Il est vrai que nombre d’entre ces élèves n’écrivent pas le français correctement ; mais est-ce à dire que la faute en est à l’enseignement qu’ils ont reçu ?

Oh ! non. L’enseignement du français qu’on donne dans les maisons dirigées par les chers Frères, est le même qu’on enseigne partout et on l’enseigne abondamment ; au surplus les méthodes pédagogiques employées sont souvent supérieures.

À quoi tient donc alors l’ignorance apparente du français que les élèves de ces maisons affichent ? À leur défaut de culture et à leur inattention : voilà tout.
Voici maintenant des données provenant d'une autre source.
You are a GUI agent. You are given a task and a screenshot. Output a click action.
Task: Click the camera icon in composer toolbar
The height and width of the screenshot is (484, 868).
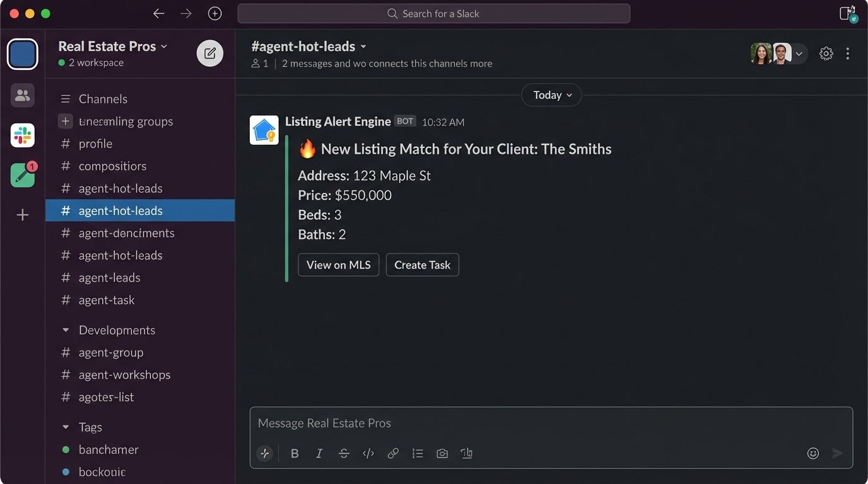tap(442, 453)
Sortis du collège, les élèves se consacrent à la carrière qu’ils ont embrassée et rarement on les voit lire des ouvrages français. Et le malheur aussi, c’est que très souvent ils sont en continuelles relations d’affaires avec des gens de langue anglaise, et il n’est pas surprenant qu’ils perdent la connaissance qu’ils avaient du français.

Il y a aussi l’inattention. Il nous a été donné de signaler des fois à un parent, jeune, brillant, des fautes d’orthographe qui souillaient sa lettre. Notre jeune homme reconnut bien ses erreurs, mais il ne manqua pas de récidiver.

Nos jeunes compatriotes qui sortent des collèges commerciaux, connaissent bien le français ; la preuve, c’est qu’on ne leur accorderait pas leur diplôme s’il en était autrement ; seulement une fois partis du collège, ils ne se soucient pas assez de cultiver cette belle langue.

D’ailleurs, seraient-ils les seuls auxquels on pourrait faire ce reproche ? Nous ne le croyons pas.

Combien de nos compatriotes, médecins, notaires, avocats même, produits de l’enseignement classique, portent sur leur conscience, des péchés mortels contre la langue, que durant huit années on leur a enseignée, et en apparence sans la leur apprendre ?

Dans bien des lettres de professionnels, que nous avons vues, l’orthographe et la syntaxe sont odieusement outragées et jamais il nous est venu à l’idée de dénoncer pour cela l’enseignement classique.

Dans ce cas encore le défaut de culture et l’inattention sont les coupables. Une vie d’homme ne suffit pas pour connaître à fond la langue française ; faut-il s’étonner que des gens instruits la déflorent, quand on sait qu’ils ne la cultivent aucunement ?

Nous reviendrons demain sur ce sujet.


l’anglais à l’école primaire — II


« Soleil », 29 septembre 1920.


Si nous ne nous trompons pas, l’école primaire a pour mission de donner à l’enfant qui la fréquente les notions indispensables des connaissances humaines qui lui aideront à gagner honnêtement sa vie.

Ces connaissances pourraient se résumer au catéchisme et à l’histoire sainte, pour ce qui est de l’enseignement religieux, et à la grammaire française, à l’histoire du Canada, à l’histoire universelle, aux quatre opérations de l’arithmétique et à l’anglais pour ce qui est de l’enseignement profane.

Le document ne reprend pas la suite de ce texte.